Case Law State v. Flanagan

State v. Flanagan

Document Cited Authorities (54) Cited in (27) Related

Richard W. Callahan, special public defender, for the appellant (defendant).

Nancy L. Chupak, senior assistant state's attorney, with whom, on the brief, were Scott J. Murphy' state's attorney, Herbert E. Carlson, Jr., supervisory assistant state's attorney, and Kevin Murphy, senior assistant state's attorney, for the appellee (state).

NORCOTT, KATZ, PALMER, ZARELLA and PITTMAN, Js.

NORCOTT, J.

The defendant, Maurice Flanagan, appeals, following our grant of his petition for certification,1 from the judgment of the Appellate Court affirming the trial court's judgment of conviction, rendered after a jury trial, of conspiracy to commit assault in the first degree in violation of General Statutes §§ 53a-59(a)(1) and 53a-48(a). State v. Flanagan, 102 Conn.App. 105, 106-107, 925 A.2d 385 (2007) (en banc) (Flanagan II). On appeal, the defendant claims: (1) that the Appellate Court improperly concluded that he had not clearly and unequivocally invoked his right to self-representation under the sixth amendment2 to the United States constitution;3 and (2) in response to an alternate ground for affirmance proffered by the state, that the trial court improperly applied an "exceptional circumstances" test in ruling on the timeliness of his request to represent himself. We agree with both of the defendant's claims and, accordingly, we reverse the judgment of the Appellate Court.
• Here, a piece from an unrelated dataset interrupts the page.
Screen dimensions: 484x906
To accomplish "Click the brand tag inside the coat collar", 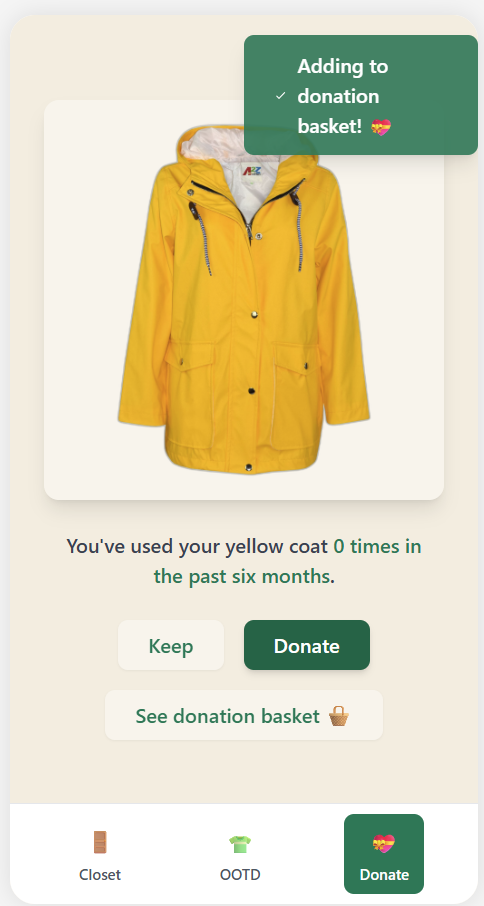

The record and the Appellate Court decision reveal the following relevant facts and procedural history. In connection with a gang related drive-by shooting in New Britain in 1994, the state charged the defendant with two counts of murder in violation of General Statutes §§ 53a-54a(a) and 53a-8, two counts of criminal attempt to commit murder in violation of General Statutes §§ 53a-54a(a), 53a-8 and 53a-49(a)(2), one count of conspiracy to commit murder in violation of §§ 53a-54a(a) and 53a-48(a), and one count of conspiracy to commit assault in the first degree in violation of §§ 53a-59(a)(1) and 53a-48(a). "At trial, the defendant was represented by a special public defender. On several occasions during the trial, the defendant expressed his dissatisfaction with his attorney's performance. Prior to jury selection, the defendant filed a motion to dismiss his attorney. The defendant claimed that his attorney was not investigating the case adequately. The defendant's attorney acknowledged the existence of problems with investigating matters related to the case and made representations to the court concerning his investigative efforts. The court thereafter denied the defendant's motion, noting that the defendant's attorney had been a `great advocate' for the defendant.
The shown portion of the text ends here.